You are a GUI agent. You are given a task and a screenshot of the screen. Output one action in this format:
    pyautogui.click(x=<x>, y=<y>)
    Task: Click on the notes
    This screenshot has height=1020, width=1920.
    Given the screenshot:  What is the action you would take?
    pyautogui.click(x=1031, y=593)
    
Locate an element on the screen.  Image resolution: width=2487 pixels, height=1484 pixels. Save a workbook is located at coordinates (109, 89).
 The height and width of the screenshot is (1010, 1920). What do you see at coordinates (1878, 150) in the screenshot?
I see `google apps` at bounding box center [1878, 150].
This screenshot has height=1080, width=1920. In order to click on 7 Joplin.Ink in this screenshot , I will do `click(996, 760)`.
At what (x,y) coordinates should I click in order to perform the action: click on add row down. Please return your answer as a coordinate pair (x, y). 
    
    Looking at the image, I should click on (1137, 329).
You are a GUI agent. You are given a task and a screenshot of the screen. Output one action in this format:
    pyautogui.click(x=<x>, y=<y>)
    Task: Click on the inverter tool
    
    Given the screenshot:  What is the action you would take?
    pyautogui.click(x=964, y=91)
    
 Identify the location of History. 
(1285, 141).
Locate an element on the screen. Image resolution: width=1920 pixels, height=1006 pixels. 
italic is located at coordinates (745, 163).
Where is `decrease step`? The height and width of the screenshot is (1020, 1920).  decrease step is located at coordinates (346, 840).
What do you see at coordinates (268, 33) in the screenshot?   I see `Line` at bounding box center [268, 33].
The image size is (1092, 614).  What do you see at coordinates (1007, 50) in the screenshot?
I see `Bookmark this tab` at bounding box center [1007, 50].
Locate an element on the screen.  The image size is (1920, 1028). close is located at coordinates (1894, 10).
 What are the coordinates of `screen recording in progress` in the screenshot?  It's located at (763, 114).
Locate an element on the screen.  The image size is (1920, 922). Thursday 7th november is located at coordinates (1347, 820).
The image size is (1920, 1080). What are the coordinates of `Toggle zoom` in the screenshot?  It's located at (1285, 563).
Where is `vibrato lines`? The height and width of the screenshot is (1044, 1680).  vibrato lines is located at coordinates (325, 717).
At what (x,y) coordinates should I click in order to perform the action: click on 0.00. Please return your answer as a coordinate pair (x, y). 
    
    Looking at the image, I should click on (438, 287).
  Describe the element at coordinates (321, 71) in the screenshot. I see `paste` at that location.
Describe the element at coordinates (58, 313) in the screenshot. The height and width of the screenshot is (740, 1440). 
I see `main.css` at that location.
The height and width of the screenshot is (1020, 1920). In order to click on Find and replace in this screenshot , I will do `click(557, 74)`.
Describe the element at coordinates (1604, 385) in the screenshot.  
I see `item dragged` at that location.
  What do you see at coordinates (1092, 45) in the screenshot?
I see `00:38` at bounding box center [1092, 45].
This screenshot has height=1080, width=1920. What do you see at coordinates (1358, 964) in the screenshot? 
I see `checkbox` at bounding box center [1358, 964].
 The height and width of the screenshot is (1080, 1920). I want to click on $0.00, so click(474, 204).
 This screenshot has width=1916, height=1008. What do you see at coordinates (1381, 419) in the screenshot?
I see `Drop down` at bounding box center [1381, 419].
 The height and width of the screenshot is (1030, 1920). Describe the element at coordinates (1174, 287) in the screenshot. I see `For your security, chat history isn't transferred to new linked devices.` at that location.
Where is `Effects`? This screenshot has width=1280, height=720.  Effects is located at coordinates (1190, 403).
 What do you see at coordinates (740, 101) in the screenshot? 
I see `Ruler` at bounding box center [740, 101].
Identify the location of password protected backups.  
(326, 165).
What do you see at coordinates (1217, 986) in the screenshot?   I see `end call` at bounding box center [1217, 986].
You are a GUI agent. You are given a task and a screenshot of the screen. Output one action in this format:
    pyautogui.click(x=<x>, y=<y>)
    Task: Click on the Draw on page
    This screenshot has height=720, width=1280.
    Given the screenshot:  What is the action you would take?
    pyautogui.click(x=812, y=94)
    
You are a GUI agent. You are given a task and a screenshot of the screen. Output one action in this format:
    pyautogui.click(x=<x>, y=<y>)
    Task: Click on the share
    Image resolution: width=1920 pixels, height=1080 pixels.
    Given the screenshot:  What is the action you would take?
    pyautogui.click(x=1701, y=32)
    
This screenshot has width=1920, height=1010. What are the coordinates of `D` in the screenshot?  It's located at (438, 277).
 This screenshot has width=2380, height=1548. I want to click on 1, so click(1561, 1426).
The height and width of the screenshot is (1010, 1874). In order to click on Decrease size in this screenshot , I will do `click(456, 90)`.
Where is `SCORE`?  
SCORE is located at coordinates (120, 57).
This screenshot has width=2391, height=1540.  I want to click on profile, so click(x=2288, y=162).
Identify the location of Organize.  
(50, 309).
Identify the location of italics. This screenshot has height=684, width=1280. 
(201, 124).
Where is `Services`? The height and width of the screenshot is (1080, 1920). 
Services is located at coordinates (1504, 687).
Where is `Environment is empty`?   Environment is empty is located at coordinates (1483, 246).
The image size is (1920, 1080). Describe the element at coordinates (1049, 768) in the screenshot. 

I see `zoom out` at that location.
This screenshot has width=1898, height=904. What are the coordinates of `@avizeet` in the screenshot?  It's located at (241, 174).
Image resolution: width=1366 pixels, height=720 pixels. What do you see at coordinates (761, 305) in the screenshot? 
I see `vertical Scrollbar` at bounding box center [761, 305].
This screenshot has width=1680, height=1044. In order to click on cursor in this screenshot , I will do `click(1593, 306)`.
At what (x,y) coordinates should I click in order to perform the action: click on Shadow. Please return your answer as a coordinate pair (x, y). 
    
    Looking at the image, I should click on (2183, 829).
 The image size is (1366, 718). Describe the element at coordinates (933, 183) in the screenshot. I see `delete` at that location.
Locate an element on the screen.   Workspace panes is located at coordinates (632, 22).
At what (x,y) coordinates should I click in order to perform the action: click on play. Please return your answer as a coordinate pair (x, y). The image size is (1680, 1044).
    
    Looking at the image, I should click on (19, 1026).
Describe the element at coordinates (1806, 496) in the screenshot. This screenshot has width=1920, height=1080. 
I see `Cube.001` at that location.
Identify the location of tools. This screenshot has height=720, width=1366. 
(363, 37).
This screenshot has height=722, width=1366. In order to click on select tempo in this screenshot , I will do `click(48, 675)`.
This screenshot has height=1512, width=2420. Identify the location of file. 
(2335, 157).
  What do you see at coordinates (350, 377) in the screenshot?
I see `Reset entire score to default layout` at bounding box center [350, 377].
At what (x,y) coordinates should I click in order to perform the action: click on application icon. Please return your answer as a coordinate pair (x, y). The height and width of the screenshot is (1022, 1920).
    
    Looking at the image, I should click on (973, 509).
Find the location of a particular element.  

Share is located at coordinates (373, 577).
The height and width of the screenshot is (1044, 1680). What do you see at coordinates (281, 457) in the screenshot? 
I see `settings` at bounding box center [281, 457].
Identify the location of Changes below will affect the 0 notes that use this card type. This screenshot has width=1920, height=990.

● ● ● ●

Give these lines again with "inverter tool" switched to "color inversion tool" and nothing else changed.

SOLUTION TO THIS PROBLEM.
You are a GUI agent. You are given a task and a screenshot of the screen. Output one action in this format:
    pyautogui.click(x=<x>, y=<y>)
    Task: Click on the notes
    This screenshot has height=1020, width=1920.
    Given the screenshot:  What is the action you would take?
    pyautogui.click(x=1031, y=593)
    
Locate an element on the screen.  Image resolution: width=2487 pixels, height=1484 pixels. Save a workbook is located at coordinates (109, 89).
 The height and width of the screenshot is (1010, 1920). What do you see at coordinates (1878, 150) in the screenshot?
I see `google apps` at bounding box center [1878, 150].
This screenshot has height=1080, width=1920. In order to click on 7 Joplin.Ink in this screenshot , I will do `click(996, 760)`.
At what (x,y) coordinates should I click in order to perform the action: click on add row down. Please return your answer as a coordinate pair (x, y). 
    
    Looking at the image, I should click on (1137, 329).
You are a GUI agent. You are given a task and a screenshot of the screen. Output one action in this format:
    pyautogui.click(x=<x>, y=<y>)
    Task: Click on the color inversion tool
    
    Given the screenshot:  What is the action you would take?
    pyautogui.click(x=964, y=91)
    
 Identify the location of History. 
(1285, 141).
Locate an element on the screen. Image resolution: width=1920 pixels, height=1006 pixels. 
italic is located at coordinates (745, 163).
Where is `decrease step`? The height and width of the screenshot is (1020, 1920).  decrease step is located at coordinates (346, 840).
What do you see at coordinates (268, 33) in the screenshot?   I see `Line` at bounding box center [268, 33].
The image size is (1092, 614).  What do you see at coordinates (1007, 50) in the screenshot?
I see `Bookmark this tab` at bounding box center [1007, 50].
Locate an element on the screen.  The image size is (1920, 1028). close is located at coordinates (1894, 10).
 What are the coordinates of `screen recording in progress` in the screenshot?  It's located at (763, 114).
Locate an element on the screen.  The image size is (1920, 922). Thursday 7th november is located at coordinates (1347, 820).
The image size is (1920, 1080). What are the coordinates of `Toggle zoom` in the screenshot?  It's located at (1285, 563).
Where is `vibrato lines`? The height and width of the screenshot is (1044, 1680).  vibrato lines is located at coordinates (325, 717).
At what (x,y) coordinates should I click in order to perform the action: click on 0.00. Please return your answer as a coordinate pair (x, y). 
    
    Looking at the image, I should click on (438, 287).
  Describe the element at coordinates (321, 71) in the screenshot. I see `paste` at that location.
Describe the element at coordinates (58, 313) in the screenshot. The height and width of the screenshot is (740, 1440). 
I see `main.css` at that location.
The height and width of the screenshot is (1020, 1920). In order to click on Find and replace in this screenshot , I will do `click(557, 74)`.
Describe the element at coordinates (1604, 385) in the screenshot.  
I see `item dragged` at that location.
  What do you see at coordinates (1092, 45) in the screenshot?
I see `00:38` at bounding box center [1092, 45].
This screenshot has height=1080, width=1920. What do you see at coordinates (1358, 964) in the screenshot? 
I see `checkbox` at bounding box center [1358, 964].
 The height and width of the screenshot is (1080, 1920). I want to click on $0.00, so click(474, 204).
 This screenshot has width=1916, height=1008. What do you see at coordinates (1381, 419) in the screenshot?
I see `Drop down` at bounding box center [1381, 419].
 The height and width of the screenshot is (1030, 1920). Describe the element at coordinates (1174, 287) in the screenshot. I see `For your security, chat history isn't transferred to new linked devices.` at that location.
Where is `Effects`? This screenshot has width=1280, height=720.  Effects is located at coordinates (1190, 403).
 What do you see at coordinates (740, 101) in the screenshot? 
I see `Ruler` at bounding box center [740, 101].
Identify the location of password protected backups.  
(326, 165).
What do you see at coordinates (1217, 986) in the screenshot?   I see `end call` at bounding box center [1217, 986].
You are a GUI agent. You are given a task and a screenshot of the screen. Output one action in this format:
    pyautogui.click(x=<x>, y=<y>)
    Task: Click on the Draw on page
    This screenshot has height=720, width=1280.
    Given the screenshot:  What is the action you would take?
    pyautogui.click(x=812, y=94)
    
You are a GUI agent. You are given a task and a screenshot of the screen. Output one action in this format:
    pyautogui.click(x=<x>, y=<y>)
    Task: Click on the share
    Image resolution: width=1920 pixels, height=1080 pixels.
    Given the screenshot:  What is the action you would take?
    pyautogui.click(x=1701, y=32)
    
This screenshot has width=1920, height=1010. What are the coordinates of `D` in the screenshot?  It's located at (438, 277).
 This screenshot has width=2380, height=1548. I want to click on 1, so click(1561, 1426).
The height and width of the screenshot is (1010, 1874). In order to click on Decrease size in this screenshot , I will do `click(456, 90)`.
Where is `SCORE`?  
SCORE is located at coordinates (120, 57).
This screenshot has width=2391, height=1540.  I want to click on profile, so click(x=2288, y=162).
Identify the location of Organize.  
(50, 309).
Identify the location of italics. This screenshot has height=684, width=1280. 
(201, 124).
Where is `Services`? The height and width of the screenshot is (1080, 1920). 
Services is located at coordinates (1504, 687).
Where is `Environment is empty`?   Environment is empty is located at coordinates (1483, 246).
The image size is (1920, 1080). Describe the element at coordinates (1049, 768) in the screenshot. 

I see `zoom out` at that location.
This screenshot has width=1898, height=904. What are the coordinates of `@avizeet` in the screenshot?  It's located at (241, 174).
Image resolution: width=1366 pixels, height=720 pixels. What do you see at coordinates (761, 305) in the screenshot? 
I see `vertical Scrollbar` at bounding box center [761, 305].
This screenshot has width=1680, height=1044. In order to click on cursor in this screenshot , I will do `click(1593, 306)`.
At what (x,y) coordinates should I click in order to perform the action: click on Shadow. Please return your answer as a coordinate pair (x, y). 
    
    Looking at the image, I should click on (2183, 829).
 The image size is (1366, 718). Describe the element at coordinates (933, 183) in the screenshot. I see `delete` at that location.
Locate an element on the screen.   Workspace panes is located at coordinates (632, 22).
At what (x,y) coordinates should I click in order to perform the action: click on play. Please return your answer as a coordinate pair (x, y). The image size is (1680, 1044).
    
    Looking at the image, I should click on (19, 1026).
Describe the element at coordinates (1806, 496) in the screenshot. This screenshot has width=1920, height=1080. 
I see `Cube.001` at that location.
Identify the location of tools. This screenshot has height=720, width=1366. 
(363, 37).
This screenshot has height=722, width=1366. In order to click on select tempo in this screenshot , I will do `click(48, 675)`.
This screenshot has height=1512, width=2420. Identify the location of file. 
(2335, 157).
  What do you see at coordinates (350, 377) in the screenshot?
I see `Reset entire score to default layout` at bounding box center [350, 377].
At what (x,y) coordinates should I click in order to perform the action: click on application icon. Please return your answer as a coordinate pair (x, y). The height and width of the screenshot is (1022, 1920).
    
    Looking at the image, I should click on (973, 509).
Find the location of a particular element.  

Share is located at coordinates (373, 577).
The height and width of the screenshot is (1044, 1680). What do you see at coordinates (281, 457) in the screenshot? 
I see `settings` at bounding box center [281, 457].
Identify the location of Changes below will affect the 0 notes that use this card type. This screenshot has width=1920, height=990.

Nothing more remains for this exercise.